Charlie Steiner 20 Jul 2022 22:22 UTC
LW: 4 AF: 2
1
AF
I do think artificial sandwiching is missing something. What makes original-flavor sandwiches interesting to me is not misalignment per se, but rather the problem of having to get goal information out of the human and into the AI to get it to do a good job (e.g. at generating the text you actually want), even for present-day non-agential AI, and even when the AI is more competent than the human along some relevant dimensions.
Like, the debate example seems to me to have a totally different spirit—sure, the small AI (hopefully) ends up better at the task when augmented with the big AI, but it doesn’t involve getting the big AI to “learn what the small AI is trying to do,” so I’m not interested in it. (Another way of putting this is that debate is aimed at multiple choice questions rather than high-dimensional “essay questions,” which allows it to dodge some of the interesting bits.)
I guess when I put it that way, this is not actually a problem with artificial sandwiching. It’s more the statement that I think that for artificial sandwiching to be interesting, the small AI should still be playing the role of the human, and the tools developed should still be of interest for application to humans even if you can run your experiments in an hour rather than a week.

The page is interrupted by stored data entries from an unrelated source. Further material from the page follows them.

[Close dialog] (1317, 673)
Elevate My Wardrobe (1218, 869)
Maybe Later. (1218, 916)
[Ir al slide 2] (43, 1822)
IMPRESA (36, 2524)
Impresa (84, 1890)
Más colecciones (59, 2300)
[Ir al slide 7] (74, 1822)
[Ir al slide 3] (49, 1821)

I’m imagining experiments where the small AI is given some clear goal (maybe as part of a hidden prompt, or prompt schema that changes for different ways the big AI might make queries to the small AI, if there are multiple such ways). Then you have it interact with a big AI in an automated way, so that at the end you have a slightly-modified big AI that actually does the thing the small AI was prompted to do. Maybe by training a classifier or by engineering a prompt of the big AI, it doesn’t have to go all the way to finetuning.